My friend Josh Pettigrew compiled these quotes and posted them to Facebook. Thank you Josh for having the courage to speak for peace.
“If it be possible, as much as lieth in you, live peaceably with all men.”
“Ye have heard that it hath been said, Thou shalt love thy neighbour, and hate thine enemy. But I say unto you, Love your enemies, bless them that curse you, do good to them that hate you, and pray for them which despitefully use you, and persecute you; That ye may be the children of your Father which is in heaven: for he maketh his sun to rise on the evil and on the good, and sendeth rain on the just and on the unjust. For if ye love them which love you, what reward have ye? do not even the publicans the same? And if ye salute your brethren only, what do ye more [than others]? do not even the publicans so?”

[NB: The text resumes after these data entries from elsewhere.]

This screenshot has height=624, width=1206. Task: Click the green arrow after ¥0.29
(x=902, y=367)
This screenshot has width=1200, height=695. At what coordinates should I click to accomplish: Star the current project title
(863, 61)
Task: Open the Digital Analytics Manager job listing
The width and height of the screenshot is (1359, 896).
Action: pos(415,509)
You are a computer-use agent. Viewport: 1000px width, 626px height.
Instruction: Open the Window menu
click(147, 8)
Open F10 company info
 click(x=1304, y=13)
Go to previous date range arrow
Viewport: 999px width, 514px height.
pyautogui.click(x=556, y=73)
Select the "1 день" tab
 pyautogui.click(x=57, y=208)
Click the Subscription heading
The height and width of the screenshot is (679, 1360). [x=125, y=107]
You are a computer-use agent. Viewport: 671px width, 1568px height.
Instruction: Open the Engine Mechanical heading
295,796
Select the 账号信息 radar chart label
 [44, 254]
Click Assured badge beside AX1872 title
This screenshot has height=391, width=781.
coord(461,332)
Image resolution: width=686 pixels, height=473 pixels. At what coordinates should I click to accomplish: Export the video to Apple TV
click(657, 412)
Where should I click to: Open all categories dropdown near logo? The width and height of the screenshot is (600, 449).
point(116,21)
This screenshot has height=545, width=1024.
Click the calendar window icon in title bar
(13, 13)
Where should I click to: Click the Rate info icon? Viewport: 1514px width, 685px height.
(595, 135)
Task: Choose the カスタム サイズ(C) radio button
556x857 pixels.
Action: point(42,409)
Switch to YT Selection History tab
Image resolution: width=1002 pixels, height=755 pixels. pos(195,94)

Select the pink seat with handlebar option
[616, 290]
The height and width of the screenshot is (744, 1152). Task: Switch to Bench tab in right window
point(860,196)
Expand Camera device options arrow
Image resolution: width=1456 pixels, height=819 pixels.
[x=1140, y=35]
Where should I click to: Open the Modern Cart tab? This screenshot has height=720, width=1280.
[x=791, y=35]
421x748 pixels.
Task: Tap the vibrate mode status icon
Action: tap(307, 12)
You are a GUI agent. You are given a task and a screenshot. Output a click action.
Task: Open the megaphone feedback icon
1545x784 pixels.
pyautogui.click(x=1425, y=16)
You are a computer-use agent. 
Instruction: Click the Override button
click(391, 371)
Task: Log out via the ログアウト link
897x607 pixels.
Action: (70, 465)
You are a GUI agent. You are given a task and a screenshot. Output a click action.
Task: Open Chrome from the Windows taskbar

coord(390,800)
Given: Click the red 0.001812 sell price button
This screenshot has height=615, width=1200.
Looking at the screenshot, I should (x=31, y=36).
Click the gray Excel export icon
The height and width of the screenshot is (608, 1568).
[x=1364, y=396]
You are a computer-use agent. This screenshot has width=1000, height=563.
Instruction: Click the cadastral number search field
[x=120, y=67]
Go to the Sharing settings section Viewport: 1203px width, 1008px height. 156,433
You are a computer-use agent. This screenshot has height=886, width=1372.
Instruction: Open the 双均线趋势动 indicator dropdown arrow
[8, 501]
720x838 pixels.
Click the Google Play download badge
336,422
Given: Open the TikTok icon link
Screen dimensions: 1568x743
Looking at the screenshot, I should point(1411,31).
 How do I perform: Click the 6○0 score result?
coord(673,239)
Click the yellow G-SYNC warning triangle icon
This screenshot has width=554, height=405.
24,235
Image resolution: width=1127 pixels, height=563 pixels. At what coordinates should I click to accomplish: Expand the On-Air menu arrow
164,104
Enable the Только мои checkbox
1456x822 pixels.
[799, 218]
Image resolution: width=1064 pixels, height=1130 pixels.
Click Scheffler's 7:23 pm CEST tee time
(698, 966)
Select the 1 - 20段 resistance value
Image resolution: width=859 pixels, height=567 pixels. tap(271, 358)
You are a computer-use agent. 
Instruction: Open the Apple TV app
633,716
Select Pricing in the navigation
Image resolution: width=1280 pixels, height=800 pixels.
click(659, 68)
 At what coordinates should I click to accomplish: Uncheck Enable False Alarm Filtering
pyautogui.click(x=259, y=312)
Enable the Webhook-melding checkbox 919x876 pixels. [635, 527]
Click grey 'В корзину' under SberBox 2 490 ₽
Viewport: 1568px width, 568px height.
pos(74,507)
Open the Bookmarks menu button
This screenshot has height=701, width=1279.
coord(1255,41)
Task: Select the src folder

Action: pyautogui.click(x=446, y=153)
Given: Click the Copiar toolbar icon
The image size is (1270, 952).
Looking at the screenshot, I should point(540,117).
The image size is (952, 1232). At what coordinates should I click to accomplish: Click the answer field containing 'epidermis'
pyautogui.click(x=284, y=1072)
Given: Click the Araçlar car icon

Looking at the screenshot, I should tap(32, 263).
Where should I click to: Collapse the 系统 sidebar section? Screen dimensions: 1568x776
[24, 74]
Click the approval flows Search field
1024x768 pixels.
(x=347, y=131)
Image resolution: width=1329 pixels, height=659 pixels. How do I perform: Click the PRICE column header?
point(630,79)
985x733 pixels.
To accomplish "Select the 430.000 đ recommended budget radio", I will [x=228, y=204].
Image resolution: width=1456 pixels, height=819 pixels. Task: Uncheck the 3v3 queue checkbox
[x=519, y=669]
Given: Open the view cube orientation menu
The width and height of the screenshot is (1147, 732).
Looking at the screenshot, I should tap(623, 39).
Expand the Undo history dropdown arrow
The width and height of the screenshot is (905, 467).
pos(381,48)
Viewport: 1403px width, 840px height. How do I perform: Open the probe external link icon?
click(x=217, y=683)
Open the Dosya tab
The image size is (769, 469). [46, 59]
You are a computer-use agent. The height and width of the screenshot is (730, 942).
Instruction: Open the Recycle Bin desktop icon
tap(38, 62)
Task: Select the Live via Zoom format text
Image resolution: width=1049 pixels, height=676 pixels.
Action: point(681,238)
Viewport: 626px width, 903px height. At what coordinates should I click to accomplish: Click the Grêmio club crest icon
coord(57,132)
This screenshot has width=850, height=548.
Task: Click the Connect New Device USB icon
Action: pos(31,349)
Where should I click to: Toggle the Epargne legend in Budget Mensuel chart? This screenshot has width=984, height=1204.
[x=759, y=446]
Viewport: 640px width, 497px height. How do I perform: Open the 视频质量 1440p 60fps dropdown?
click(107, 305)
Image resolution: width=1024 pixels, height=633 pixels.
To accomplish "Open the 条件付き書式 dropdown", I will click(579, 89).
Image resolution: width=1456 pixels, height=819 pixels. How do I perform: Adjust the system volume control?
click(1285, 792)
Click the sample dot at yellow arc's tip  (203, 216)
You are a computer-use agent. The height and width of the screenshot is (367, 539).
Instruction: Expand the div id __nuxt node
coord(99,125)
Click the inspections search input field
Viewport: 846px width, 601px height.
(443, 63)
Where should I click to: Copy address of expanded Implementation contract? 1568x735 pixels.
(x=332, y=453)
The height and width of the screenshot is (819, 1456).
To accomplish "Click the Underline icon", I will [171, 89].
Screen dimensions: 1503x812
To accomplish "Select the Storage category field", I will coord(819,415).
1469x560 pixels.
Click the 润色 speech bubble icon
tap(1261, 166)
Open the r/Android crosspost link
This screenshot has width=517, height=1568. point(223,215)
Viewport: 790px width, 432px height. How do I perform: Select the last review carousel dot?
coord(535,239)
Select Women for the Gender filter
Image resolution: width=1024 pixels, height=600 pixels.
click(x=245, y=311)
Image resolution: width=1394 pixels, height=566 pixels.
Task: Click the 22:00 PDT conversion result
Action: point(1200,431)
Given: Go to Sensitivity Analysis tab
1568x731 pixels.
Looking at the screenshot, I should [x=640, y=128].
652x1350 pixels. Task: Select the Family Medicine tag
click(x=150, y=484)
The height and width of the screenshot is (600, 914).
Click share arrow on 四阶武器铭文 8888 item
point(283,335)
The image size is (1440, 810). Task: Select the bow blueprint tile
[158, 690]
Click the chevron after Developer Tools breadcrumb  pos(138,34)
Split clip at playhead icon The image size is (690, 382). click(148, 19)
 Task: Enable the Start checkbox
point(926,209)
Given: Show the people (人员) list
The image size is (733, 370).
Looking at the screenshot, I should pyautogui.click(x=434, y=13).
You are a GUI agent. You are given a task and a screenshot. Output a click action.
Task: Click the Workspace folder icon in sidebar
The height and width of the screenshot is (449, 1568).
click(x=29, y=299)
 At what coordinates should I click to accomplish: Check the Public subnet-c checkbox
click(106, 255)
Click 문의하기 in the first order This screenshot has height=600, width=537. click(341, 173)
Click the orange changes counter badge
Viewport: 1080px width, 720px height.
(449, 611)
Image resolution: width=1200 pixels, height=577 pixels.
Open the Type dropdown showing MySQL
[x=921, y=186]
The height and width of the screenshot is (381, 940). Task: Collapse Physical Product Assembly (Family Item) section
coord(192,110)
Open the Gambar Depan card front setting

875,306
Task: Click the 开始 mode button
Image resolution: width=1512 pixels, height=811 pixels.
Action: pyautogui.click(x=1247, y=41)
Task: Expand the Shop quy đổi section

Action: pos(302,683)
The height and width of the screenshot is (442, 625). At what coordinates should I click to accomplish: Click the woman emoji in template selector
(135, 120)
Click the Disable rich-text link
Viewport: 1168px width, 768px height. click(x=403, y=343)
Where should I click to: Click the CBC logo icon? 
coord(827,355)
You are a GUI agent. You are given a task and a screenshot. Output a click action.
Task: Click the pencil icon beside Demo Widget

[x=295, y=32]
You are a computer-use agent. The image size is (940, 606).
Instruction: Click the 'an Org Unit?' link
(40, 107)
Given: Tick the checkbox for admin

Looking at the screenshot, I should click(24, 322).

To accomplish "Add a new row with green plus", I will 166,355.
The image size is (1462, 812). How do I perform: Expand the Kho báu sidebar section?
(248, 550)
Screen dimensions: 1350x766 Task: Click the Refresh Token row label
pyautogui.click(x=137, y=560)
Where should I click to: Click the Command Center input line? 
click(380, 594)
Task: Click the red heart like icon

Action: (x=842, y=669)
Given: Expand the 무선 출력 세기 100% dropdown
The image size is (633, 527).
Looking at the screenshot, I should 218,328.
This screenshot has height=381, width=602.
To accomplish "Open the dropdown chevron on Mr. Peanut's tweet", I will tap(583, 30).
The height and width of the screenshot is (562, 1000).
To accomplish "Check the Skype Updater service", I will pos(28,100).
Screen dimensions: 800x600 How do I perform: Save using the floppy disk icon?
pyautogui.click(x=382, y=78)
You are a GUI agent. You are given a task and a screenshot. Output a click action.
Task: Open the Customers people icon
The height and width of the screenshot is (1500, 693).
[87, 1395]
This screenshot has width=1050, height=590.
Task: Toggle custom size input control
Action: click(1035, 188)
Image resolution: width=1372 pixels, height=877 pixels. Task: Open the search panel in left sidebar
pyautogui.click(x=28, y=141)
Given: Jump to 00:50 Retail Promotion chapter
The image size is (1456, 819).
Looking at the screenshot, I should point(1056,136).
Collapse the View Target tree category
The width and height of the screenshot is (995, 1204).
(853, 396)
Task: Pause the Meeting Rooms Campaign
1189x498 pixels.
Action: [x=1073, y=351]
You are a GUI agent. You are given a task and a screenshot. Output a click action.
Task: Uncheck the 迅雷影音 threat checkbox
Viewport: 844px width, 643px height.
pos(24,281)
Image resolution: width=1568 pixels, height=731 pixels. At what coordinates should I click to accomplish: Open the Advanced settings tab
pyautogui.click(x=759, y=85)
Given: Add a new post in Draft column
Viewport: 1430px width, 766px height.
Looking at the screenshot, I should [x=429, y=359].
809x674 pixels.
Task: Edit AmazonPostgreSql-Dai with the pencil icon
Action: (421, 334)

“The enemy? His sense of duty was no less than yours, I deem. You wonder what his name is, where he comes from, and if he really was evil at heart. What lies or threats led him on this long march from home, and would he not rather have stayed there… in peace? War will make corpses of us all.”
-Faramir, The Lord of the Rings: The Two Towers
Suicide in the Trenches
by Siegfried Sassoon
I knew a simple soldier boy
Who grinned at life in empty joy,
Slept soundly through the lonesome dark,
And whistled early with the lark.
In winter trenches, cowed and glum,
With crumps and lice and lack of rum,
He put a bullet through his brain.
No one spoke of him again.
You smug-faced crowds with kindling eye
Who cheer when soldier lads march by,
Sneak home and pray you’ll never know
The hell where youth and laughter go.
Dulce et Decorum Est
Bent double, like old beggars under sacks,
Knock-kneed, coughing like hags, we cursed through sludge,
Till on the haunting flares we turned our backs
And towards our distant rest began to trudge.
Men marched asleep. Many had lost their boots
But limped on, blood-shod. All went lame; all blind;
Drunk with fatigue; deaf even to the hoots
Of tired, outstripped Five-Nines that dropped behind.
Gas! Gas! Quick, boys! – An ecstasy of fumbling,
Fitting the clumsy helmets just in time;
But someone still was yelling out and stumbling,
And floundering like a man in fire or lime . . .
Dim, through the misty panes and thick green light,
As under a green sea, I saw him drowning.
In all my dreams, before my helpless sight,
He plunges at me, guttering, choking, drowning.
If in some smothering dreams you too could pace
Behind the wagon that we flung him in,
And watch the white eyes writhing in his face,
His hanging face, like a devil’s sick of sin;
If you could hear, at every jolt, the blood
Come gargling from the froth-corrupted lungs,
Obscene as cancer, bitter as the cud
Of vile, incurable sores on innocent tongues,
My friend, you would not tell with such high zest
To children ardent for some desperate glory,
The old Lie; *Dulce et Decorum est
Pro patria mori.
*Dulce et Decorum est Pro patria mori: “It is sweet and fitting to die for one’s country”.
“War is the health of the state.”
—Randolph Bourne, The State
“Never has there been a good war or a bad peace.”
“Where is it written in the Constitution, in what article or section is it contained, that you may take children from their parents and parents from their children, and compel them to fight the battles of any war in which the folly and wickedness of the government may engage itself?
“Under what concealment has this power lain hidden, which now for the first time comes forth, with a tremendous and baleful aspect, to trample down and destroy the dearest right of personal liberty? Who will show me any Constitutional injunction which makes it the duty of the American people to surrender everything valuable in life, and even life, itself, whenever the purposes of an ambitious and mischievous government may require it? . . .
“A free government with an uncontrolled power of military conscription is the most ridiculous and abominable contradiction and nonsense that ever entered into the heads of men.”
—Daniel Webster, Speech in the House of Representatives, January 14, 1814
“Peace and friendship with all mankind is our wisest policy, and I wish we may be permitted to pursue it.”
One day Confucius and his students were walking through the forest and came upon a woman weeping bitterly by an open grave. One student asked why she was crying, and she said, “First, my husband’s father was killed here by a tiger. Then the tigers ate my husband. Now they have eaten my son.” Confucius then asked the woman why she did not leave the forest, and she said, “Because there is no oppressive government here.” Confucius then turned to his students and said, “Remember this: Oppressive government is more terrible than tigers.”